St. Mary Magdalen–Est. 1872

St. Mary Magdalen of Pazzi was formed in 1872 from St. Theresa in Rhodelia and Holy Guardian Angel in Mount Merino, near Irvington. Father Jule Pierre Roaux of St. Theresa, recently arrived from France, was responsible for developing the new parish. A frame church was constructed on two acres which had been purchased in 1871 for thirty dollars. Two pastors later, in 1879, Bishop William G. McCloskey confirmed fifty people and formally blessed the church.

In 1883, the first resident pastor was Father John Thomas O’Connor, who had been ordained just a week. After building a rectory, he expanded the church for the growing congregation and made many improvements. Additional acreage was purchased later for the cemetery and picnic area. During his eighteen-year pastorate (1902-1920), Father Bernard Doherty remodeled the church and built a beautiful rectory.

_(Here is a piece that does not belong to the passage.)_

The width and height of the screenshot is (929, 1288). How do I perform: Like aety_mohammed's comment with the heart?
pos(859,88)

Fire destroyed the church on March 5, 1936 but the congregation was determined to rebuild, a courageous undertaking during the Great Depression. A red-brick structure with stone trim, seating 450, was blessed by Bishop John A. Floersh on March 29th, 1937

The parish sent seventy-five young men to the armed services during World War II. Many were brothers, including two Clark brothers killed in action and the six Mattingly brothers. Two daughters of the parish have become Ursuline Sisters. Besides a parish hall built in the 1950’s, numerous additions and improvements have been made, including a new rectory basement, porch and ten classrooms in the hall. Also, a gathering space added to the front of the church.

With almost 500 parishioners, bonds of family and of history knit together this community, which enjoys celebrating together and taking responsibility for the life of the parish.

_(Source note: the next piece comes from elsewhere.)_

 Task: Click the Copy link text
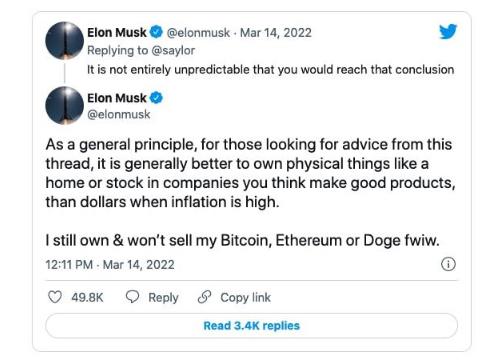(246, 297)
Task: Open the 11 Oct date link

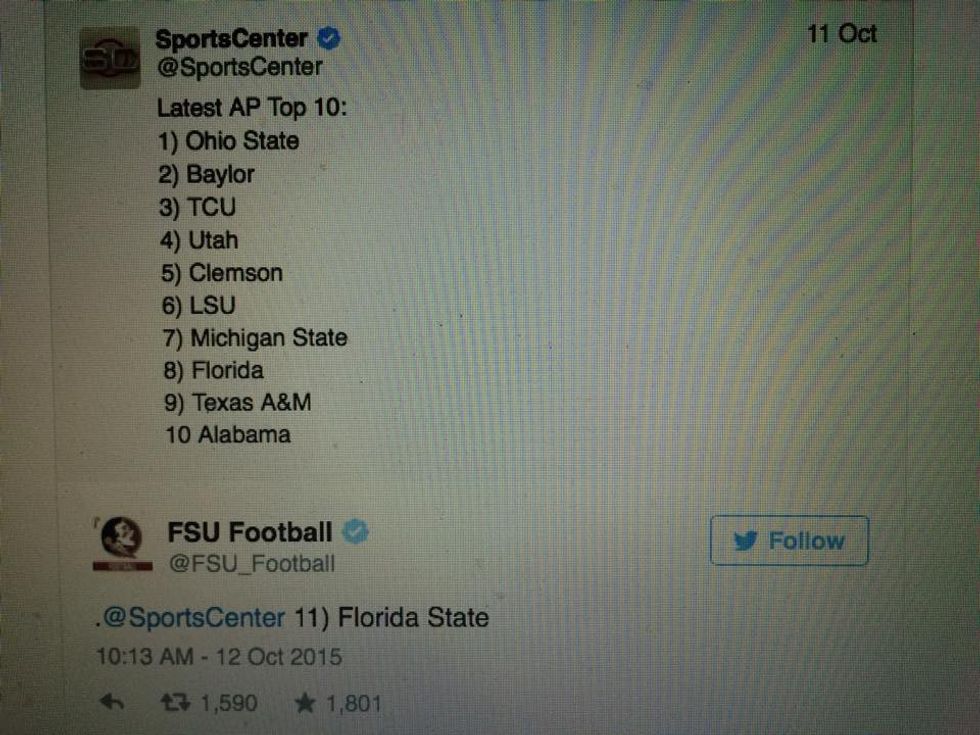Action: (x=841, y=33)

History of Our Patron Saint

St. Mary Magdalen was actually baptized as Catherine. As a young girl, age 12, she vowed her virginity and convinced her father to let her pursue religion even though he was planning her marriage. She became a nun and changed her name at the age of 18 at the monestary of Santa Maria degli Angeli in Florence. As a nun her motto was, “To suffer or die.” She had a heavy heart for the sins of people and spent many hours in prayer and silence. St. Mary Magdalen had a passion for Communion and cherished it. Her sisters called her “the Mother of Charity” and the “Charity of the Monastery.”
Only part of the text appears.